With the surprising heart and incredibly potent humor found in the first film (my review), Despicable Me 2 was one of my most anticipated animated films of the year. Thankfully, it largely entertains and rises up to the bar set by its predecessor.
Despicable Me 2 picks up after the events of the first film with Gru (Steve Carell), having given up on his life of crime, now in full-time father mode to Agnes (Elsie Fisher), Edith (Dana Gaier), and Margo (Miranda Cosgrove). However, things might change when he is approached by Lucy Wilde (Kristen Wiig) and Silas Ramsbottom (Steve Coogan) of the Anti-Villain League, who need Gru to help them stop another villain who has stolen an entire secret research facility with a giant flying magnet. Deciding to help, Gru must discover who this mysterious villain is while struggling with his new role as protective father to three girls, and he might even find love along the way!
This film leaves me with a few disappointments. I am a bit saddened by the diminished role of the three girls here, especially by the lack of lines from Edith.
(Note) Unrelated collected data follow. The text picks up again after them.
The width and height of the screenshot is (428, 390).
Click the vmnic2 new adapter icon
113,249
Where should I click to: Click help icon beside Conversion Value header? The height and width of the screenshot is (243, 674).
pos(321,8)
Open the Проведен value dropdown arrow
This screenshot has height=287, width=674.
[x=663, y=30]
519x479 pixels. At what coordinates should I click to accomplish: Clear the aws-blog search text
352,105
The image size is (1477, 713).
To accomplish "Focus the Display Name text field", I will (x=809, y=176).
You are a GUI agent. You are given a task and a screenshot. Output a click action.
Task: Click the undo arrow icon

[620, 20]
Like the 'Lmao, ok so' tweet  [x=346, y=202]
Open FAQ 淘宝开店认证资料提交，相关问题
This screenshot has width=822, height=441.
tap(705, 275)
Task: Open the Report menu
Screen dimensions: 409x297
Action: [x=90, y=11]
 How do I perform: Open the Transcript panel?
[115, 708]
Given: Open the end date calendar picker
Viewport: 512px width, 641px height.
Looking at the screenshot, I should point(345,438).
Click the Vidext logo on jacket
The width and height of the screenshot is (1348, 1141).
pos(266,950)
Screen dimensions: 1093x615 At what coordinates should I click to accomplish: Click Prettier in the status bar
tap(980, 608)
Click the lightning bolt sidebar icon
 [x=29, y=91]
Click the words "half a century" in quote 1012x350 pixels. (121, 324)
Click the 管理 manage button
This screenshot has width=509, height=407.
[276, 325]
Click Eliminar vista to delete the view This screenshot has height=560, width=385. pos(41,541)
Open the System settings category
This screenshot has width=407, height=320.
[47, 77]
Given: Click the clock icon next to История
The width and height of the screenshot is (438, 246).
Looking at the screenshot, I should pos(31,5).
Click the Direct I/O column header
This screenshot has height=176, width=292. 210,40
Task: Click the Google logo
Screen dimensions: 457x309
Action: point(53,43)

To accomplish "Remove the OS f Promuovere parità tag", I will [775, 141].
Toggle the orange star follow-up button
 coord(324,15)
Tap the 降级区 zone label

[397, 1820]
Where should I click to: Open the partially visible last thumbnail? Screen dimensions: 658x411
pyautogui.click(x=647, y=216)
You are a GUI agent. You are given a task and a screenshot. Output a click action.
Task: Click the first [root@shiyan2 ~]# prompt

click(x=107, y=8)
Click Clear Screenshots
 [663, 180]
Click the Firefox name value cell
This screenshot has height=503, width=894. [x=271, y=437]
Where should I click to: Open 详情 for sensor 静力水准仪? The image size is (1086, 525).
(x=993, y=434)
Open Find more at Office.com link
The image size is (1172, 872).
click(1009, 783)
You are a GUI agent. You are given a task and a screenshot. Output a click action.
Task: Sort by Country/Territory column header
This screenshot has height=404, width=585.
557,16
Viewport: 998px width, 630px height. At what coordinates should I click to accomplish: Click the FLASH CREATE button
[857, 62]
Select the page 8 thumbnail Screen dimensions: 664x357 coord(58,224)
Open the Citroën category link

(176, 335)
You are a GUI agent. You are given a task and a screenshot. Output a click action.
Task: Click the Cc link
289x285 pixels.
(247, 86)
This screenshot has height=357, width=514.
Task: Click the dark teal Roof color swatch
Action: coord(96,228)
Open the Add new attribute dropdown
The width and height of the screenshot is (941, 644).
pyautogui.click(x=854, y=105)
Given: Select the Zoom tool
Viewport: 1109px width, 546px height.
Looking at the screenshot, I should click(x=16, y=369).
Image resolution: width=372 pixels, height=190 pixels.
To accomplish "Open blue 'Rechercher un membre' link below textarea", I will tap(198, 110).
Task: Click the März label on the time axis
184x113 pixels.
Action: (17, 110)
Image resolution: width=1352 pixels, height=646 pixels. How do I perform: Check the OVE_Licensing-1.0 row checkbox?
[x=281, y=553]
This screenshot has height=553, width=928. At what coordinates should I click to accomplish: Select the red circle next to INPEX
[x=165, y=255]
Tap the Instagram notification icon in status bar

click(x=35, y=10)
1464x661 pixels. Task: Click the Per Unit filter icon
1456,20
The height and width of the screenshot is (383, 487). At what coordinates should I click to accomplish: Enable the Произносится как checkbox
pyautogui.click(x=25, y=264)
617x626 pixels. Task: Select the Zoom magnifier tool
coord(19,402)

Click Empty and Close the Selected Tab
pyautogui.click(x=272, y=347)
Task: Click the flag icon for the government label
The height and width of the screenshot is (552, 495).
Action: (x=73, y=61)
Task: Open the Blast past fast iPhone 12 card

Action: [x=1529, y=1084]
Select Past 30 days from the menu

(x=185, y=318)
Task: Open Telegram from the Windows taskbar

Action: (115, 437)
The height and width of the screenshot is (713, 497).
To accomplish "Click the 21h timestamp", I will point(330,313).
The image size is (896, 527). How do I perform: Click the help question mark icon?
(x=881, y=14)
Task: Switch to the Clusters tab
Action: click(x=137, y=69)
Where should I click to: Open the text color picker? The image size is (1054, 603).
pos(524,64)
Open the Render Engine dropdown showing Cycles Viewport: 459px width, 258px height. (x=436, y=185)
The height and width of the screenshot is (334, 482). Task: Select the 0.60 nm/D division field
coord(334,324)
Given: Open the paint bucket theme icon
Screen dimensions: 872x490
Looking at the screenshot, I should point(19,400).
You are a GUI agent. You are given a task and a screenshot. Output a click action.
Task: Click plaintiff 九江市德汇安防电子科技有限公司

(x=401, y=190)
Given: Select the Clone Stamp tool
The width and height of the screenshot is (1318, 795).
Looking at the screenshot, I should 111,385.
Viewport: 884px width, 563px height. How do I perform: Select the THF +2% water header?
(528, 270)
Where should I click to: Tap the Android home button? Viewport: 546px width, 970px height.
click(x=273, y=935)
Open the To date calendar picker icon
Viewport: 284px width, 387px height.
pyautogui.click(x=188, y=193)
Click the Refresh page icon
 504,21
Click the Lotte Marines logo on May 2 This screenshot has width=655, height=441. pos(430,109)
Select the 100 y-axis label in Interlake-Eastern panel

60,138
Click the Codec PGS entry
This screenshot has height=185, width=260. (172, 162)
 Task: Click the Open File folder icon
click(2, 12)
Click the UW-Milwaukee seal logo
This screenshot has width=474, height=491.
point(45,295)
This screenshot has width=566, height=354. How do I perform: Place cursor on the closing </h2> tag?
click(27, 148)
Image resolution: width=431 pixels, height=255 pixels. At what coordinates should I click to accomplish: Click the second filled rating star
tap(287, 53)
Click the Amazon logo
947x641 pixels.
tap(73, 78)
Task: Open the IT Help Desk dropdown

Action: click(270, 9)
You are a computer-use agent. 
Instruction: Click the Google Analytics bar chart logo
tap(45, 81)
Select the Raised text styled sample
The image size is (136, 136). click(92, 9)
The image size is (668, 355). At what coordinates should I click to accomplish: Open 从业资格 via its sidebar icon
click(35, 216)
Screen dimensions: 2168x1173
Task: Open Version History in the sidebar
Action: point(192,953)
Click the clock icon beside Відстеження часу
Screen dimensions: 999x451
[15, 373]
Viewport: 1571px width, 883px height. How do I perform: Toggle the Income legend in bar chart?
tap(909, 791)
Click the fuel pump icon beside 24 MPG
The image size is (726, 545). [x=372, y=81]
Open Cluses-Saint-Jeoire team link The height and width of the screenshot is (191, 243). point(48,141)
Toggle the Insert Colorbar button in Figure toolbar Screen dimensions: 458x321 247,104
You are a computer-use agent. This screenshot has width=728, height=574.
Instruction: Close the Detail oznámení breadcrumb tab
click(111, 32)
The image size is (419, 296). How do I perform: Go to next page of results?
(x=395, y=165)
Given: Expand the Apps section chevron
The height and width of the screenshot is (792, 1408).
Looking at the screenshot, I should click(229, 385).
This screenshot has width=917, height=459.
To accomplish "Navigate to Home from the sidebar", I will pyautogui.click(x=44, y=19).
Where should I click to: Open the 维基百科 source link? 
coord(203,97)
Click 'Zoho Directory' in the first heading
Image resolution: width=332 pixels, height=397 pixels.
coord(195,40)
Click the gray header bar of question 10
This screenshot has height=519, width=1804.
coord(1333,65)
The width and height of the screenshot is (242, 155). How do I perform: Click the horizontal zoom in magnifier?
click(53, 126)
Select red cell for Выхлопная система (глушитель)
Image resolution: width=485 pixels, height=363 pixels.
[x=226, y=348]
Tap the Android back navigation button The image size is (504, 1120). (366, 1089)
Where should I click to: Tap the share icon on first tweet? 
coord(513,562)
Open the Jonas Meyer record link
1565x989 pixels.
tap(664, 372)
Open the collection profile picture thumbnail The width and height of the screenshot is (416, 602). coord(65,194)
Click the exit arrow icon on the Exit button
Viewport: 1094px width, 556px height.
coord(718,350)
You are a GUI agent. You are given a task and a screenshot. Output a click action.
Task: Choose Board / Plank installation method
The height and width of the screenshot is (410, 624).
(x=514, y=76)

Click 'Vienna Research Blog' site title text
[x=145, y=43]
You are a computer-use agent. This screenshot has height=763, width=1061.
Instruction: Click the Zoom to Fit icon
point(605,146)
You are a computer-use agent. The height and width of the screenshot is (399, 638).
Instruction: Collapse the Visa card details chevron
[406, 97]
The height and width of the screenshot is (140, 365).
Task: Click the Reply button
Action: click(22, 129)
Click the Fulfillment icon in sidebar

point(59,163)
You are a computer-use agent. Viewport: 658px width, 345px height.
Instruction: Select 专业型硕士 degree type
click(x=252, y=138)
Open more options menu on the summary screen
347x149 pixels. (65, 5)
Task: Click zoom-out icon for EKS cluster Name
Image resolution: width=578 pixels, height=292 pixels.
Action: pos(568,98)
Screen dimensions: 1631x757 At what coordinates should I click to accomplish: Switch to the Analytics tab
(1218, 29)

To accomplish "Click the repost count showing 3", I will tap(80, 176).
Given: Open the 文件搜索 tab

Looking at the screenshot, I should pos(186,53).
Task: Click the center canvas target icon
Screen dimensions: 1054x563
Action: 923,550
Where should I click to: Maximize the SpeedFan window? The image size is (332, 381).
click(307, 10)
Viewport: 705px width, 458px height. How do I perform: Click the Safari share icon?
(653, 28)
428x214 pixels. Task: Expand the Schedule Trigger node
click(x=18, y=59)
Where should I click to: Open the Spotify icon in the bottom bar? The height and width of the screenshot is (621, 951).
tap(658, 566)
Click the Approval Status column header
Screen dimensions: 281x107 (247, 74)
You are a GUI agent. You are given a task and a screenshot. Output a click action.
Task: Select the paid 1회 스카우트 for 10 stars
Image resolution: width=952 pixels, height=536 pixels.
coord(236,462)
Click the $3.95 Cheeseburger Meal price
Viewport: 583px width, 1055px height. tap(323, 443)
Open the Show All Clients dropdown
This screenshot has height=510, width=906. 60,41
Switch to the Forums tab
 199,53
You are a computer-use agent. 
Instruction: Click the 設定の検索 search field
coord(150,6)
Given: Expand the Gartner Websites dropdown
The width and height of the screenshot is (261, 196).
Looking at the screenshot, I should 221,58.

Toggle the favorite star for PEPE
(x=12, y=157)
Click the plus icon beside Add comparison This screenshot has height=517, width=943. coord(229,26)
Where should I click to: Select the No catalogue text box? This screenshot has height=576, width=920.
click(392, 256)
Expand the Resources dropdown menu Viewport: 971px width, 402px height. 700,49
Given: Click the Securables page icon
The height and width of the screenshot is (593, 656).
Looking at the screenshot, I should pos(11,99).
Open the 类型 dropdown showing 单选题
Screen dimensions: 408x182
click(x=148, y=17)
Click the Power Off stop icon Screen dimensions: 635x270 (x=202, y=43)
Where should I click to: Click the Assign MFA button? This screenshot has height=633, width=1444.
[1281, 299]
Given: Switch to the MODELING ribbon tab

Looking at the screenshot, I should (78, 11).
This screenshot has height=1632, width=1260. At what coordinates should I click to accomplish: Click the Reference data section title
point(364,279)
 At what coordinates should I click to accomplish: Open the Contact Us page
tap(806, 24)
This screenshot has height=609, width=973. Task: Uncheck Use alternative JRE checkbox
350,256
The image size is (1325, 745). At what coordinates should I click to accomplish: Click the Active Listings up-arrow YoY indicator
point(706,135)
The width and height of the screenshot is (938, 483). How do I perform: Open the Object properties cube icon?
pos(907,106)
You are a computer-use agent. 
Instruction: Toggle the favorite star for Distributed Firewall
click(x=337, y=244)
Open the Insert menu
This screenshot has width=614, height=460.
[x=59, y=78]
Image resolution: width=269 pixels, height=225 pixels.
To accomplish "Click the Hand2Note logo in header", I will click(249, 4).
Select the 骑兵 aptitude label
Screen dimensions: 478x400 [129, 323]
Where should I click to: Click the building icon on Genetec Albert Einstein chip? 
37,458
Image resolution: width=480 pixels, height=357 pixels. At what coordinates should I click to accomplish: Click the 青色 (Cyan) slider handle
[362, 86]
As the middle child, she’s not the focus of the three; Gru is wary of Margo growing older and becoming interested in boys, which plays a significant part in the film, and Agnes as the youngest wants to have a mother, leaving Edith to only occasionally comment. If that seems like a lot, throw the girls trying to get Gru in the dating game and a plot involving Gru attempting to catch a villain into the mix as well, making this a short film with three significant plot points. I think the movie could have stood to be longer in order to fit all of these in without it feeling rushed (as it sometimes did); all of these are important to Gru’s character growth in the film, but it was sometimes too much. The final confrontation with the villain felt a little rushed as well, with the conflict resolving just a bit too quickly (and easily) for my liking.
All of these issues are forgiven, though, because, in spite of all of that, I had quite a bit of fun while watching. The humor present in the first film is back with a vengeance this time around, with the antics of the Minions being even funnier without it being too much of a good thing like Johnny Depp’s Jack Sparrow has been in the Pirates of the Caribbean series. Kristen Wiig is a welcome new presence as Lucy, with her slightly off-kilter character bringing a lot of fun to the screen and allowing Carell as Gru the opportunity to have a new character to play jokes off of. The relationship between these two characters builds well, with the chemistry working out quite nicely. Elsie Fisher is back as Agnes, and, though you can hear in her slightly older voice that it has been a few years since the first film, she’s as adorable as always.
Despite my disappointments and thoughts on the film being a bit cramped, this film is just too much fun to hold its problems against it too harshly. My screening of the movie was packed with children, and, although I was a bit wary at first, it made my watching experience even better…there are few things better than hearing lots of kids having so much (appropriate) fun at the movies. The jokes are still hilarious, the characters are still lovable, the heart is still present, and the music by Pharrell Williams and Heitor Pereira is just as lively, making Despicable Me 2 a worthy sequel.